TEMPO.CO, Bogor - Presiden Direktur PT Astra International , Tbk Prijono Sugiarto menyatakan penurunan laba perusahaan per kuartal ketiga tahun ini tak lepas dari situasi bisnis yang lesu. Prijono memperkirakan di sisa penghujung tahun ini, seluruh bisnis Astra tak banyak berubah.
"Situasi bisnis ini yang menantang dihadapi oleh Grup Astra terus berlanjut,” ujarnya di sela Workshop Industri Otomotif Grup Astra, Jumat, 4 Desember 2015.
Prijono menjelaskan, dalam laporan keuangan PT Astra International, Tbk pada kuartal ketiga tahun ini, diketahui pendapatan bersih konsolidasi mencapai Rp 138,2 triliun.
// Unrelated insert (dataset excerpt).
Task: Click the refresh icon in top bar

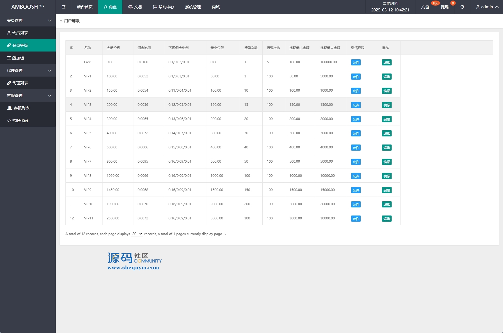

Angka tersebut turun hingga 8 persen dari yang dibukukan pada periode serupa pada 2014 sebesar Rp 150,6 triliun.
Selain pendapatan bersih, laba bersih PT Astra International, Tbk pun juga jeblok hingga akhir September 2015. Laba bersih turun hingga 17 persen dari Rp 14,5 triliun per kuartal ketiga tahun lalu menjadi Rp 11,9 triliun pada periode serupa tahun ini. Sementara laba bersih saham turun hingga 17 persen dari Rp 358 miliar menjadi Rp 296 miliar.
Penurunan pendapatan serta laba bersih PT Astra International, Tbk itu, menurut Prijono, di antaranya dipicu oleh anjloknya penjualan mobil dan 20 persen dan penjualan mobil turun 14 persen. "Penurunan kontribusi dari seluruh segmen bisnis kecuali alat berat dan pertambangan," kata Prijono.
Menurut Prijono, saat ini PT Astra International, Tbk sedang menghadapi penurunan konsumsi domestik, persaingan di pasar mobil, pelemahan harga komoditas, dan penurunan kualitas kredit korporasi dalam sembilan bulan pertama pada 2015. Karenanya, kontribusi dari seluruh segmen bisnis menurun, kecuali alat berat dan pertambangan.
Namundengan adanya penurunan pendapatan dan laba bersih, tidak berimbas pada turunnya nilai aset bersih per saham grup tercatat sebesar Rp 2.478 miliar pada 30 September 2015 dari posisi sebelumnya, yakni Rp 2.359 miliar.
Adapun posisi utang bersih secara keseluruhan, di luar anak perusahaan jasa keuangan, mencapai Rp 283 miliar pada 30 September 2015 dibanding dengan utang bersih sebesar Rp 3,3 triliun pada akhir 2014. Hal ini terjadi karena penerimaan modal kerja yangkuat. Anak perusahaan grup di segmen jasa keuangan mencatat utang bersih sebesar Rp 47,5 triliun dibandingkan dengan Rp 45,9 triliun pada akhir 2014.